#### What is asked:
Pick out every line in the data below that contains the string "Given", and copy each such line in full.
--- Working data ---
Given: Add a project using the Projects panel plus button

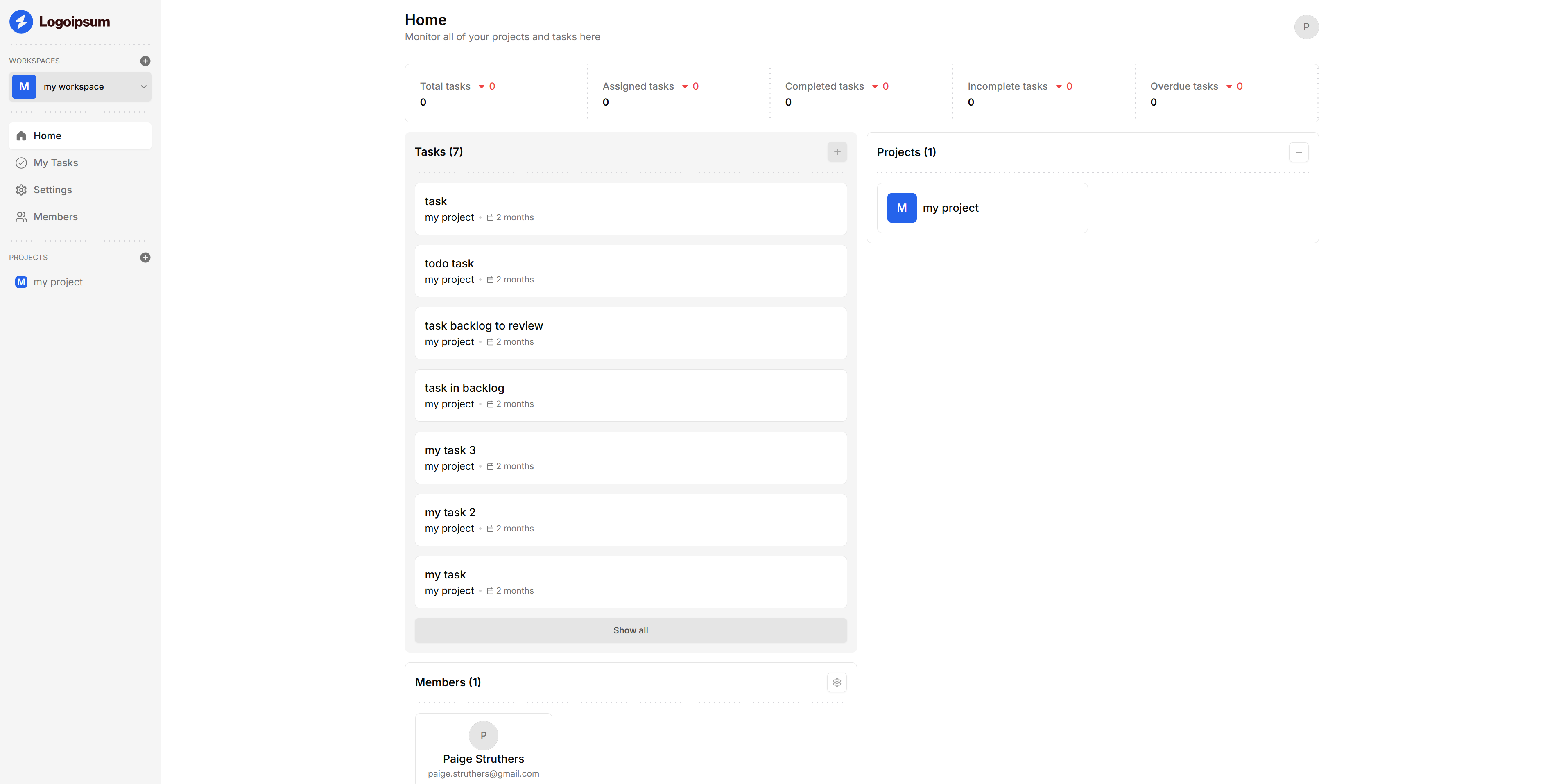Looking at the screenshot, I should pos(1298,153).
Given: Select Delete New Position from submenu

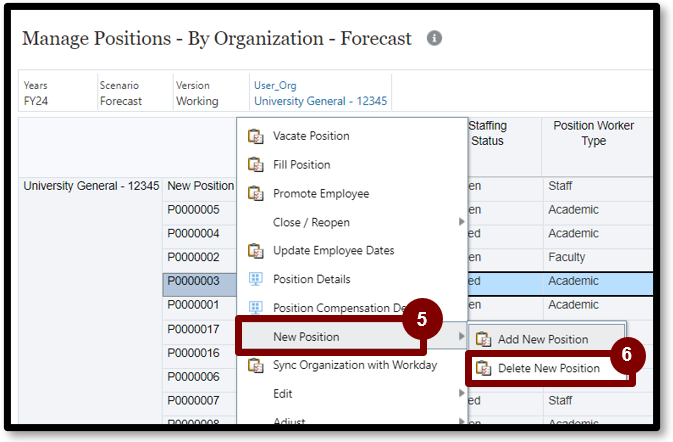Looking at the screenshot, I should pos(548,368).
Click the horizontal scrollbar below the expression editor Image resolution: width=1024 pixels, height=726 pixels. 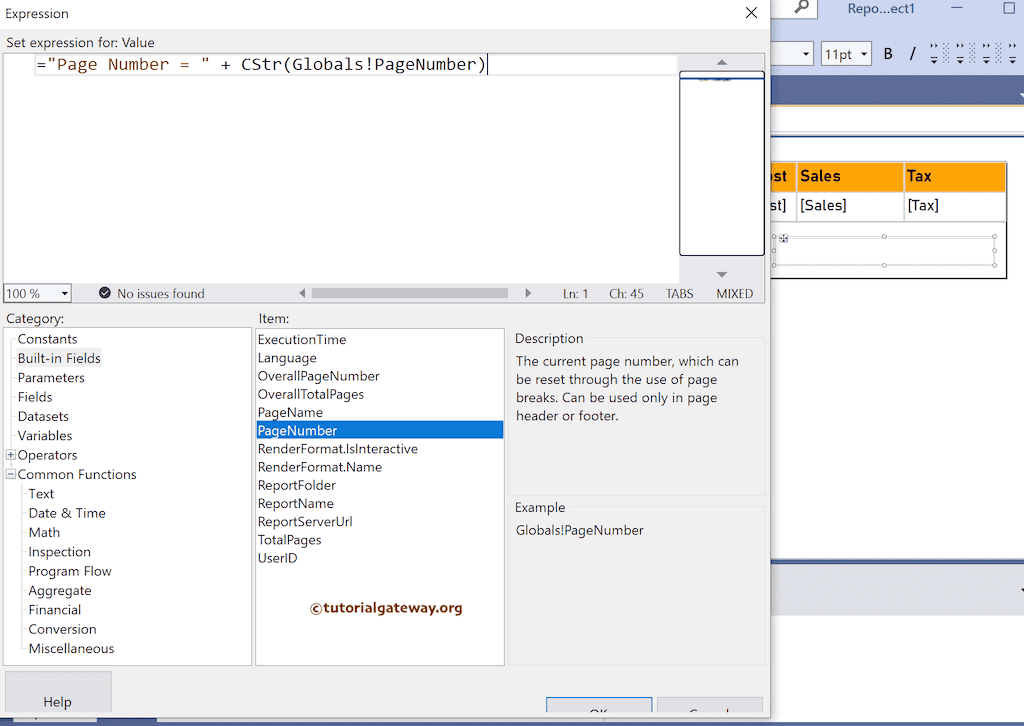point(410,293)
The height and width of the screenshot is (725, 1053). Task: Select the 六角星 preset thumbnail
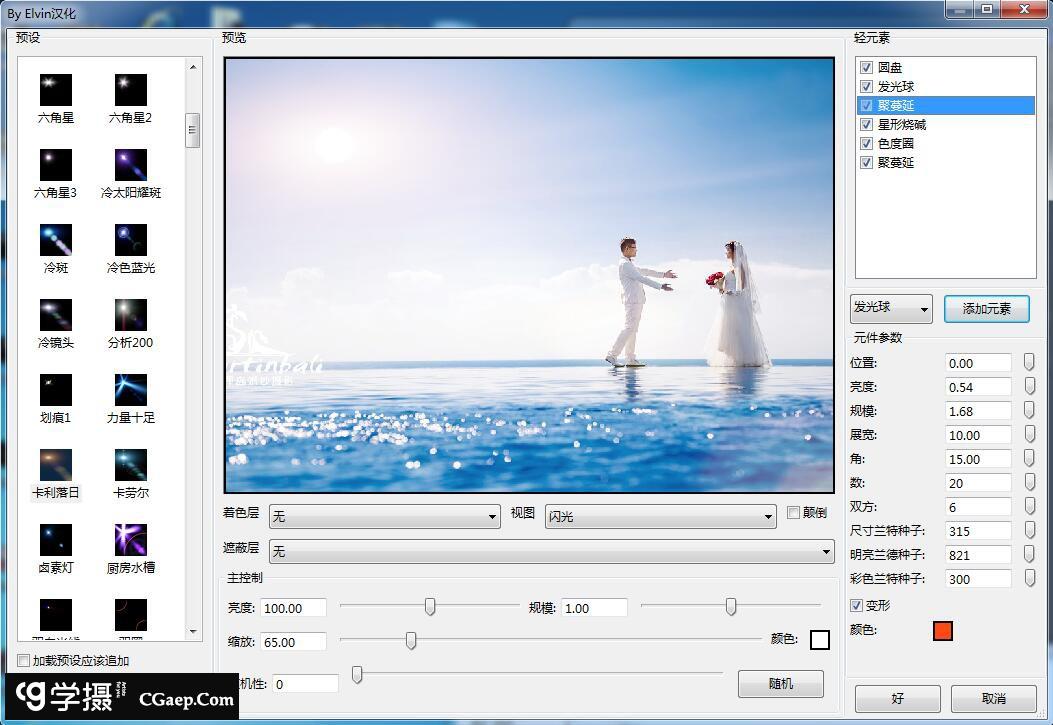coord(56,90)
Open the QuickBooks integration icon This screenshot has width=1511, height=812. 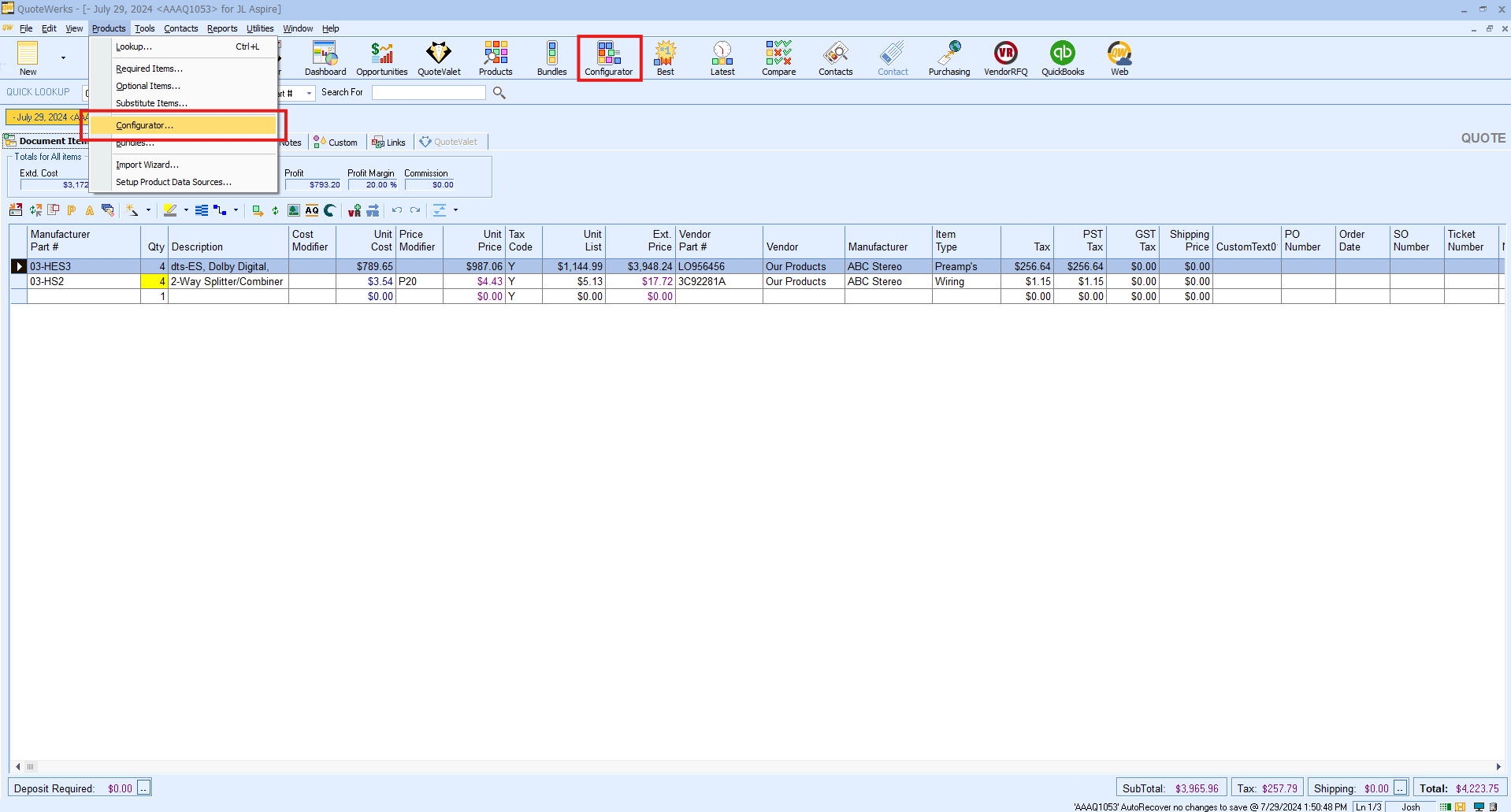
---
#### Output:
Given: Add a project using the Projects panel plus button
Given: Select Delete New Position from submenu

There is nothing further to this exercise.